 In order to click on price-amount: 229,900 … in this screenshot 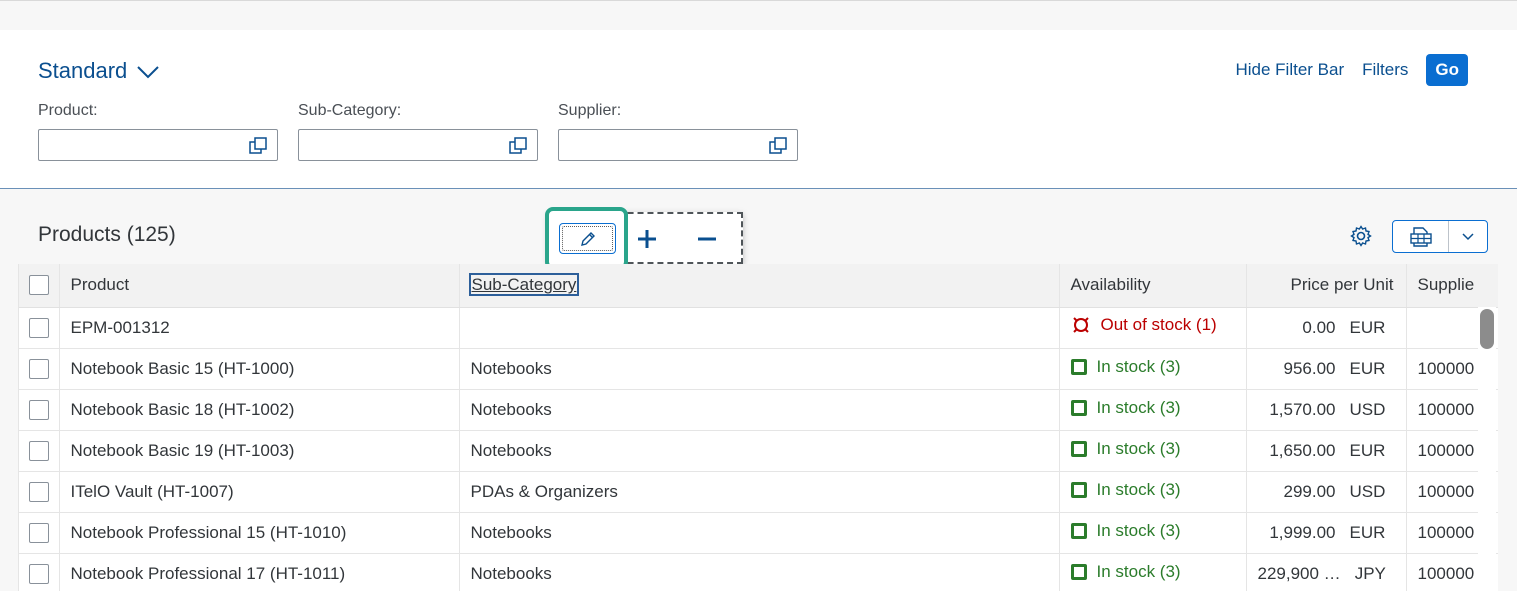, I will do `click(1299, 573)`.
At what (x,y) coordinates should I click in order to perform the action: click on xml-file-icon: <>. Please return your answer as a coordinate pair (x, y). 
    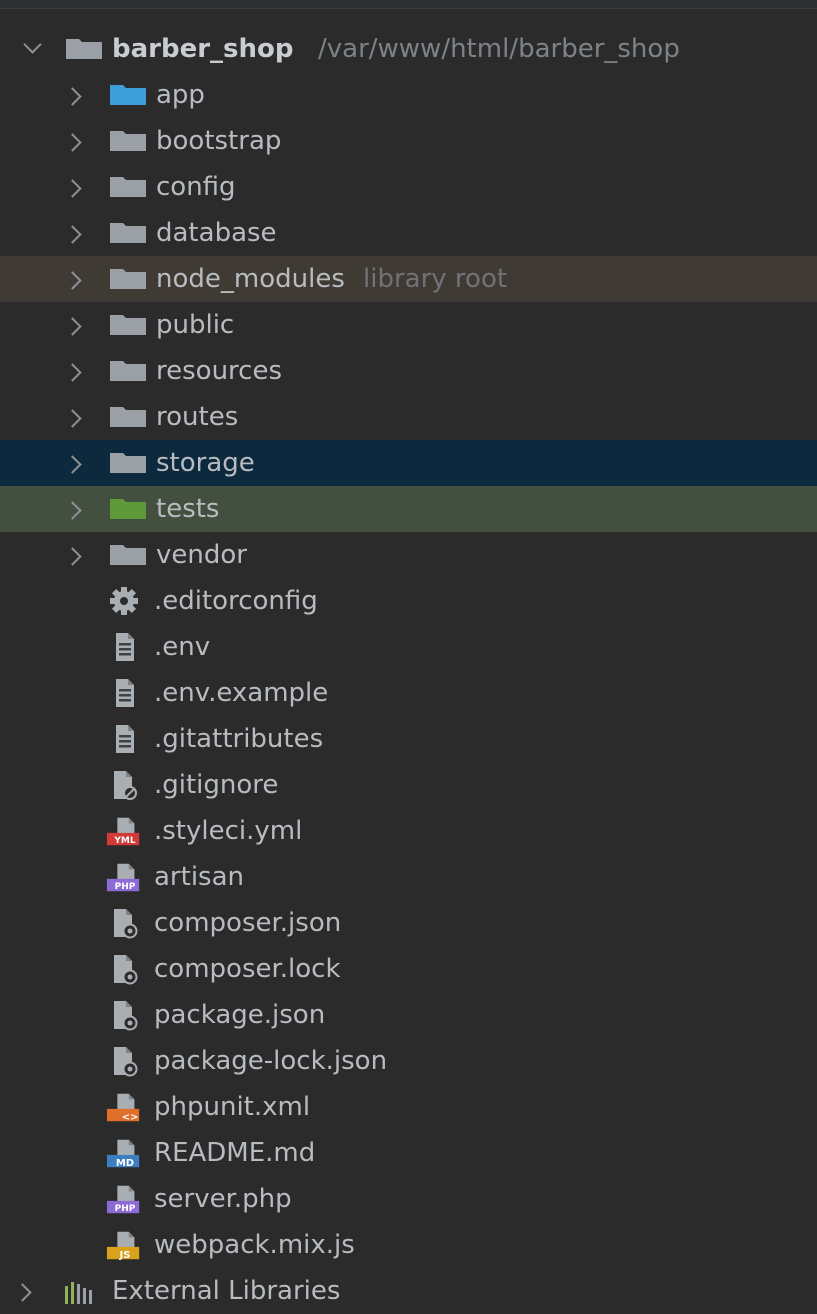
    Looking at the image, I should click on (124, 1107).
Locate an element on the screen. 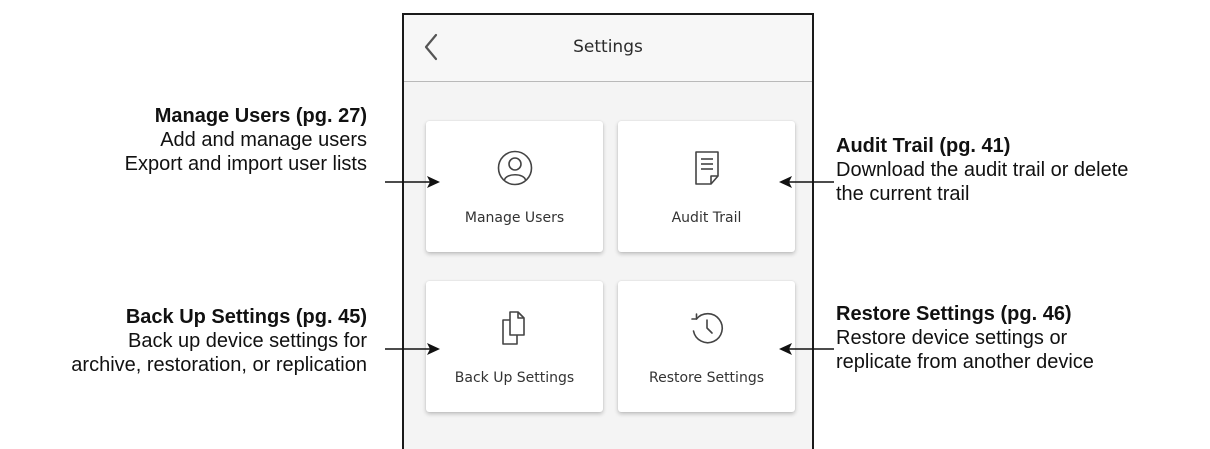 The width and height of the screenshot is (1210, 449). page-title: Settings is located at coordinates (608, 47).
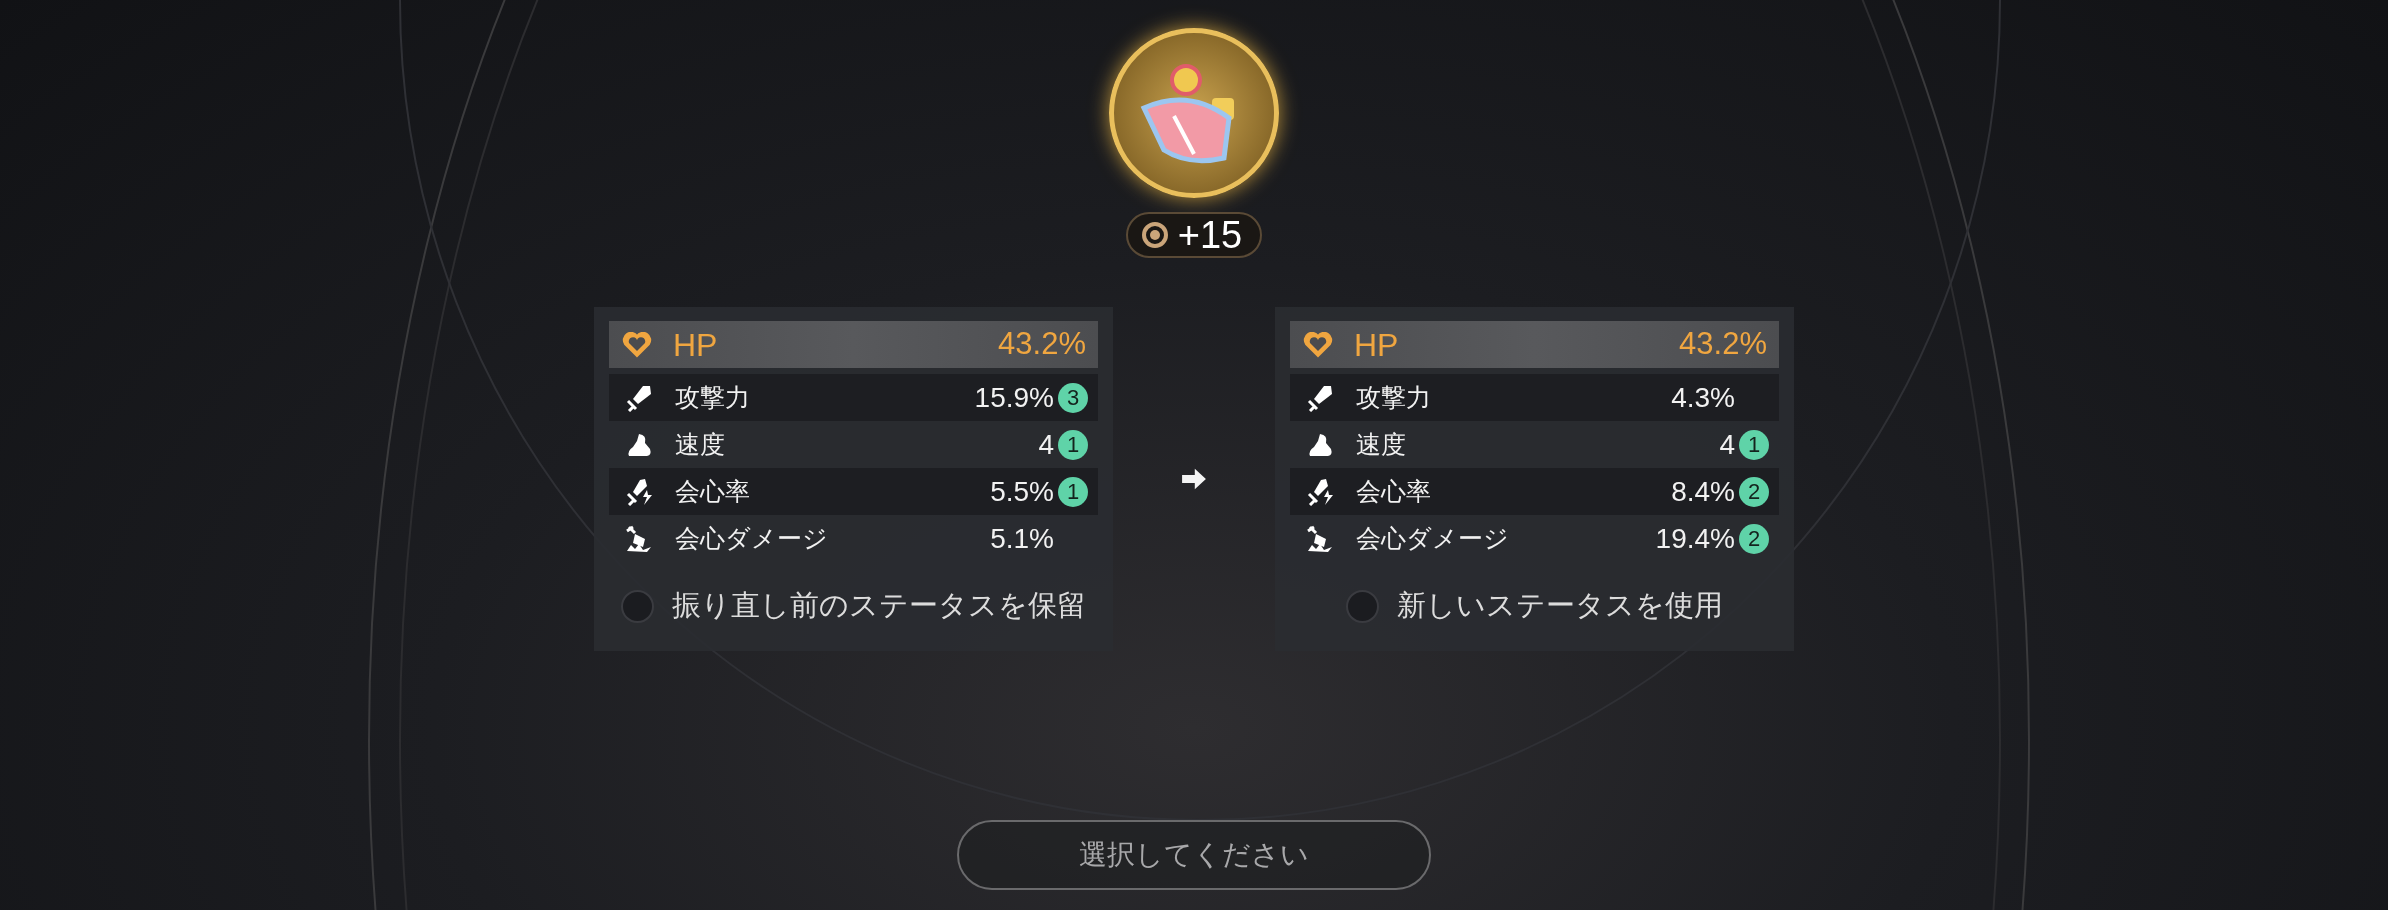 This screenshot has height=910, width=2388. I want to click on stat-value: 4.3%, so click(1703, 398).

----------

REQUIRED ACTION: Count the lines in the records above that contain the string "should", treating uppercase and lowercase letters as distinct. Give only the number.

RESULT OF THE EXERCISE: 2